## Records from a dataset
....

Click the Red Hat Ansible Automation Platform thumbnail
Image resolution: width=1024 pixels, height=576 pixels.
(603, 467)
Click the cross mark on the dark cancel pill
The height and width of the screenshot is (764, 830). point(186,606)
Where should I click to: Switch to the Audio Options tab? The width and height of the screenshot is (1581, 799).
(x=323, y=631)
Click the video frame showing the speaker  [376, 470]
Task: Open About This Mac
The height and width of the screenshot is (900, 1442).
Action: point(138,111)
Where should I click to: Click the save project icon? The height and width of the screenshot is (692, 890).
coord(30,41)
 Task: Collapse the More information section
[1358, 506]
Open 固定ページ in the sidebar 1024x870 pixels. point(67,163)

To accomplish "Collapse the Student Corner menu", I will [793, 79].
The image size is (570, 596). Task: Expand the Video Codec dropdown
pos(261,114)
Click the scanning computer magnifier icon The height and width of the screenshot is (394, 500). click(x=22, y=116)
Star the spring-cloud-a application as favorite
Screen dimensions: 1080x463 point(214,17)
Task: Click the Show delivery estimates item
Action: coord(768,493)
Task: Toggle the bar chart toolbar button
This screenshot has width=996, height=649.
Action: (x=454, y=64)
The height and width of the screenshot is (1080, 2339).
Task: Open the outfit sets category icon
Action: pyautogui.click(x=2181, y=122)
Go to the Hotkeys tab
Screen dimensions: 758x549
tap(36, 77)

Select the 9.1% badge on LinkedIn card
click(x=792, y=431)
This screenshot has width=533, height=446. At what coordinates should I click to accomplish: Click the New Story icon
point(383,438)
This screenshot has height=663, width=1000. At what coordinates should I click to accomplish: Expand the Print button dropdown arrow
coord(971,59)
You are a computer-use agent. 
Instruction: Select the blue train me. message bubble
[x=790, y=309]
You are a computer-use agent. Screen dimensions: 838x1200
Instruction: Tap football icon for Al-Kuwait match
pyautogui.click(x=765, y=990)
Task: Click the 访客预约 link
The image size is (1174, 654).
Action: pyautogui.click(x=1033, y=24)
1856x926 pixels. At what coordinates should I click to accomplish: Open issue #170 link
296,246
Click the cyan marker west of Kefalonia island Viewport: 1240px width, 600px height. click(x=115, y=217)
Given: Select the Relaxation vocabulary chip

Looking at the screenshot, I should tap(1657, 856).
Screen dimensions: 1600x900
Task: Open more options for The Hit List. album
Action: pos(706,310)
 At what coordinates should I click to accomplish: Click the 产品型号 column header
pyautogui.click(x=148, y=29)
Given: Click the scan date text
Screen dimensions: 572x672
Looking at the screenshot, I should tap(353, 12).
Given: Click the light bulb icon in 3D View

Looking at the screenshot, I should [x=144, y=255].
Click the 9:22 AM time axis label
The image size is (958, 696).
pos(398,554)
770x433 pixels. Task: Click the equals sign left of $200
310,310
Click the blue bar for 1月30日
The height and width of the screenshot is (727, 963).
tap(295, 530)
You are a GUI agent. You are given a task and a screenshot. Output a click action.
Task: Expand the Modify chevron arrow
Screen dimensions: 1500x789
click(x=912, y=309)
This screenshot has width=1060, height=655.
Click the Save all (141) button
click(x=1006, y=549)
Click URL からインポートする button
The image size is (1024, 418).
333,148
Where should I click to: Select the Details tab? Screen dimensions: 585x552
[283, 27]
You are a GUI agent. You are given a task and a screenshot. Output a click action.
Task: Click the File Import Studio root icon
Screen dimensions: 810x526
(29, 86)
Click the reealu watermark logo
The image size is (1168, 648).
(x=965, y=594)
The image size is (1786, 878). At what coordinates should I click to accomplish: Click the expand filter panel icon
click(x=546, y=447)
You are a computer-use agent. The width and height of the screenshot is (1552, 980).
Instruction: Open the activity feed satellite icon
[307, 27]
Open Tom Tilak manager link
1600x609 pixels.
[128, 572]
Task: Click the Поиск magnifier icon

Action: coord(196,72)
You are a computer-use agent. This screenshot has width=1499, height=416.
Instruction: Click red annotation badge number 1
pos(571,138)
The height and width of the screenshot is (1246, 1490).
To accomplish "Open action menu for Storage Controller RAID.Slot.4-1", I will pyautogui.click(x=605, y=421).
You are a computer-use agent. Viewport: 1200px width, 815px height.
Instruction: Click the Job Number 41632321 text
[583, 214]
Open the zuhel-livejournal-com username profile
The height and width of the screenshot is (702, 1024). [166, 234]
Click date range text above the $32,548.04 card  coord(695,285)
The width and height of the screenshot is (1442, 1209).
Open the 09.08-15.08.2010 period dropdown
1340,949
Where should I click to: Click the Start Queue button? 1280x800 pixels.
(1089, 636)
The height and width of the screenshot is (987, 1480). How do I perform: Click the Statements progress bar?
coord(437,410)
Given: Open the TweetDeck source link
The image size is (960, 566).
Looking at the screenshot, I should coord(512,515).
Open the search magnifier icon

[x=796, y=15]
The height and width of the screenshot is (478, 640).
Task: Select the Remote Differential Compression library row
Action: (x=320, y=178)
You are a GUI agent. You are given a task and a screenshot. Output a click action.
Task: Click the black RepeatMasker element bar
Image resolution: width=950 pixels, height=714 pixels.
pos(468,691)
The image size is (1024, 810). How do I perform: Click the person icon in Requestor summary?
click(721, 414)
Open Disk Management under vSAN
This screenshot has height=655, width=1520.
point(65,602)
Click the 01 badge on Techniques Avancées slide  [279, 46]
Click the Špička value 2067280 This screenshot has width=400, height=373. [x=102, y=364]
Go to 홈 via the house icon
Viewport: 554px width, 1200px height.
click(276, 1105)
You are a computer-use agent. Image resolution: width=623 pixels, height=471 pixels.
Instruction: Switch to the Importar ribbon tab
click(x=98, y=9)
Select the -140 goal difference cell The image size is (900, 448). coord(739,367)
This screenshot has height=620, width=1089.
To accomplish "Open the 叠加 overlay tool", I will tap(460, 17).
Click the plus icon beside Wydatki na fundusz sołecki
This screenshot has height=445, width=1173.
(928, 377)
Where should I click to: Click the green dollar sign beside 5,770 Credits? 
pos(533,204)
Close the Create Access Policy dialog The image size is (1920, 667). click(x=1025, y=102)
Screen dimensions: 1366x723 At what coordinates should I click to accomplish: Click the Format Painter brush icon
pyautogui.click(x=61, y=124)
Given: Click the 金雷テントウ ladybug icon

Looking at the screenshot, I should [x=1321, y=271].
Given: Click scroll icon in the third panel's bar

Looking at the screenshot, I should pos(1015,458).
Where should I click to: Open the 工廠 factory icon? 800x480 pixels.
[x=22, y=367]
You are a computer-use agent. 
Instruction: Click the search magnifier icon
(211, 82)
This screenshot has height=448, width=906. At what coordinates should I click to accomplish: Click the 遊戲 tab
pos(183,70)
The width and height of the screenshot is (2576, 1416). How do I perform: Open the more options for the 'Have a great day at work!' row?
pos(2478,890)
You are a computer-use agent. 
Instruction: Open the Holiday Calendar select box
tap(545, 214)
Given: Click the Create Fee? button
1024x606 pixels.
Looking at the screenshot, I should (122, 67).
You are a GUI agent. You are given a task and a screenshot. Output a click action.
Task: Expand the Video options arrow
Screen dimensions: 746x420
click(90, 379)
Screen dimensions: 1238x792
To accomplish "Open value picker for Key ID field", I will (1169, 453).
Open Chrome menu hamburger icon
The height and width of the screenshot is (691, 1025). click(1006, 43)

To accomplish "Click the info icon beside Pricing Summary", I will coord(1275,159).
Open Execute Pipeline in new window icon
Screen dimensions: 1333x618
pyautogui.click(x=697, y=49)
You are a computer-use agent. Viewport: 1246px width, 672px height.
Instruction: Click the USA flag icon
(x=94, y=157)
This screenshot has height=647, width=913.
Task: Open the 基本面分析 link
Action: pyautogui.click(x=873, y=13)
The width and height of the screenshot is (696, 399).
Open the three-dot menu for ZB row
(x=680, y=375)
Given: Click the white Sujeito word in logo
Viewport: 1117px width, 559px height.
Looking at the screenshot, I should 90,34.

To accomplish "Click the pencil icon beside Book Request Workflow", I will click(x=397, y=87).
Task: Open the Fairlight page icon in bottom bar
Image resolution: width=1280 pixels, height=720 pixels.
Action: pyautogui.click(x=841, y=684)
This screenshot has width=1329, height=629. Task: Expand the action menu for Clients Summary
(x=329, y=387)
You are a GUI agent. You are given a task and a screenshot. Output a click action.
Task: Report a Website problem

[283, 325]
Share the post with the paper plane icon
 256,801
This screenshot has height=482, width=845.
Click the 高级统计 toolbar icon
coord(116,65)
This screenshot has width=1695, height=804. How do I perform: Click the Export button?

....

## TASK GOAL
For this exercise, repeat exactly the lines of the data above from the one with "Image resolution: width=1024" down to the one with "Task: Toggle the bar chart toolbar button", both end lines included.

## TASK RESPONSE
Image resolution: width=1024 pixels, height=576 pixels.
(603, 467)
Click the cross mark on the dark cancel pill
The height and width of the screenshot is (764, 830). point(186,606)
Where should I click to: Switch to the Audio Options tab? The width and height of the screenshot is (1581, 799).
(x=323, y=631)
Click the video frame showing the speaker  [376, 470]
Task: Open About This Mac
The height and width of the screenshot is (900, 1442).
Action: point(138,111)
Where should I click to: Click the save project icon? The height and width of the screenshot is (692, 890).
coord(30,41)
 Task: Collapse the More information section
[1358, 506]
Open 固定ページ in the sidebar 1024x870 pixels. point(67,163)

To accomplish "Collapse the Student Corner menu", I will [793, 79].
The image size is (570, 596). Task: Expand the Video Codec dropdown
pos(261,114)
Click the scanning computer magnifier icon The height and width of the screenshot is (394, 500). click(x=22, y=116)
Star the spring-cloud-a application as favorite
Screen dimensions: 1080x463 point(214,17)
Task: Click the Show delivery estimates item
Action: coord(768,493)
Task: Toggle the bar chart toolbar button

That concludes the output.